▶ **Work instruction**
Reproduce verbatim the stretch of the material from the line containing "Describe the element at coordinates (528, 307)" through the line containing "The height and width of the screenshot is (474, 474).", with both of those lines included.

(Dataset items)
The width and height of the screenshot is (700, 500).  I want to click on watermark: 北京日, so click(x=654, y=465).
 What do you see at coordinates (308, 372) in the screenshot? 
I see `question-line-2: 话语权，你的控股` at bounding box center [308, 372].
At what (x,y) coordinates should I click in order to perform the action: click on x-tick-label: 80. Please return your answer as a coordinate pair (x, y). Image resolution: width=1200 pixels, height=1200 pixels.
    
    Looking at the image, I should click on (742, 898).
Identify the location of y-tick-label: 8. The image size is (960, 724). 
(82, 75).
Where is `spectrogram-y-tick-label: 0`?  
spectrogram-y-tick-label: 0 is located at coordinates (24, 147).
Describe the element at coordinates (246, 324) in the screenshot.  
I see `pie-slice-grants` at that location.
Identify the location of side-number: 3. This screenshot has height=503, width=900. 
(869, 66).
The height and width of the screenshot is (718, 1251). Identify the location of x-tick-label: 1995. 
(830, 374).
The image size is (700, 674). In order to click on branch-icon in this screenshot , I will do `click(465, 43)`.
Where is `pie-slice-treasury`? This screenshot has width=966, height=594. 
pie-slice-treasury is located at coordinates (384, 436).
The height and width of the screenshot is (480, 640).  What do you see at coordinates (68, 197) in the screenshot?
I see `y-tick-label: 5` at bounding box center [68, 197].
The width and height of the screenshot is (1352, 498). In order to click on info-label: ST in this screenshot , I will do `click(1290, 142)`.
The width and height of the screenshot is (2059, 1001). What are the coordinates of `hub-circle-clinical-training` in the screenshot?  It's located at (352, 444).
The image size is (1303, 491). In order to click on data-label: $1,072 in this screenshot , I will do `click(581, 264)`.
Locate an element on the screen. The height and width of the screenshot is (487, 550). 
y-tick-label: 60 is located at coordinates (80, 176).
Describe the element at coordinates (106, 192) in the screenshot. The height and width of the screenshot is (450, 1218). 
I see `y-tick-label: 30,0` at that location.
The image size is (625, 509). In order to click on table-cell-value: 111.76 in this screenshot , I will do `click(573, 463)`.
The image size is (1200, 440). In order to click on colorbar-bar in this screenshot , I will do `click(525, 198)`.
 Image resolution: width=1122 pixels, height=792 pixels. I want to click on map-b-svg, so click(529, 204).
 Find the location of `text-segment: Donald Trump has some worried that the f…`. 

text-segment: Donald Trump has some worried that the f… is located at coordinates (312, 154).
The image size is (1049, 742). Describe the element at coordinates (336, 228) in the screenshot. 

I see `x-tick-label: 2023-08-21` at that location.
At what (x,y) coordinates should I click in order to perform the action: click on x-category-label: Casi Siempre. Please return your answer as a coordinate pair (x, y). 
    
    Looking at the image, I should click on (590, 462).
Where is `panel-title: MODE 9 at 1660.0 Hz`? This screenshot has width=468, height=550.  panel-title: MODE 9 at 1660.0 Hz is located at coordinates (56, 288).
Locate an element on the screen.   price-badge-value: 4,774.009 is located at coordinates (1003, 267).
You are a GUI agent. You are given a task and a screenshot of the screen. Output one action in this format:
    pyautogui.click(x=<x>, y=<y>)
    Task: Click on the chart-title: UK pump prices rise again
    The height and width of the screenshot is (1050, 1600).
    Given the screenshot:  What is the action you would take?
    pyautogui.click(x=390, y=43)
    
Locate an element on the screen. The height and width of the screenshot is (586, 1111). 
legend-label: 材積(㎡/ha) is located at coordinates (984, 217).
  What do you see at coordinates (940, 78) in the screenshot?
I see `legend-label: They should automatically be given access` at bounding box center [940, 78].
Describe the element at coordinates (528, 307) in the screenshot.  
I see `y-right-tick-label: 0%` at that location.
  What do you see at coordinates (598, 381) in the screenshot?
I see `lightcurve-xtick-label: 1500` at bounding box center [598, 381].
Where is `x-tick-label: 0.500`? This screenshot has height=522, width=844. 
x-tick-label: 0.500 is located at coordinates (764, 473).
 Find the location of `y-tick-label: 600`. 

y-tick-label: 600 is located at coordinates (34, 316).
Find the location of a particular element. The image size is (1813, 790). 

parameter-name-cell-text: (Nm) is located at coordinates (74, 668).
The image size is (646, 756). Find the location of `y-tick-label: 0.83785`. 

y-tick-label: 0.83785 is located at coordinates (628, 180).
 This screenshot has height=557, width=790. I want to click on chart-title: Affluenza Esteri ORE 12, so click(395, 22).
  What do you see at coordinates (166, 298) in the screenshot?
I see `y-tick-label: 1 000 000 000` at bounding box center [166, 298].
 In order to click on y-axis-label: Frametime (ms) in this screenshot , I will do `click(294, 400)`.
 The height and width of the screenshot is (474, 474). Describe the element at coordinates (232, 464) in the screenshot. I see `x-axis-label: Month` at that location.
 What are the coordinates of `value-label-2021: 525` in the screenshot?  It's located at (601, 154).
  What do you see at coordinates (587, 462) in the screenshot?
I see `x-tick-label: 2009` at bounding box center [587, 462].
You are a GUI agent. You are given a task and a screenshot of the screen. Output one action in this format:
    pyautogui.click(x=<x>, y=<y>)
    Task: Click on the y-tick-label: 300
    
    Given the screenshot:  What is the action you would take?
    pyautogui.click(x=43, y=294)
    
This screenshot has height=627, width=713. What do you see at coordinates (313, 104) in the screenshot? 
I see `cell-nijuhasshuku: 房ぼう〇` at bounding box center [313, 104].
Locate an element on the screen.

▶ **Solution to this exercise**
Describe the element at coordinates (528, 307) in the screenshot.  
I see `y-right-tick-label: 0%` at that location.
  What do you see at coordinates (598, 381) in the screenshot?
I see `lightcurve-xtick-label: 1500` at bounding box center [598, 381].
Where is `x-tick-label: 0.500`? This screenshot has height=522, width=844. 
x-tick-label: 0.500 is located at coordinates (764, 473).
 Find the location of `y-tick-label: 600`. 

y-tick-label: 600 is located at coordinates (34, 316).
Find the location of a particular element. The image size is (1813, 790). 

parameter-name-cell-text: (Nm) is located at coordinates (74, 668).
The image size is (646, 756). Find the location of `y-tick-label: 0.83785`. 

y-tick-label: 0.83785 is located at coordinates (628, 180).
 This screenshot has height=557, width=790. I want to click on chart-title: Affluenza Esteri ORE 12, so click(395, 22).
  What do you see at coordinates (166, 298) in the screenshot?
I see `y-tick-label: 1 000 000 000` at bounding box center [166, 298].
 In order to click on y-axis-label: Frametime (ms) in this screenshot , I will do `click(294, 400)`.
 The height and width of the screenshot is (474, 474). Describe the element at coordinates (232, 464) in the screenshot. I see `x-axis-label: Month` at that location.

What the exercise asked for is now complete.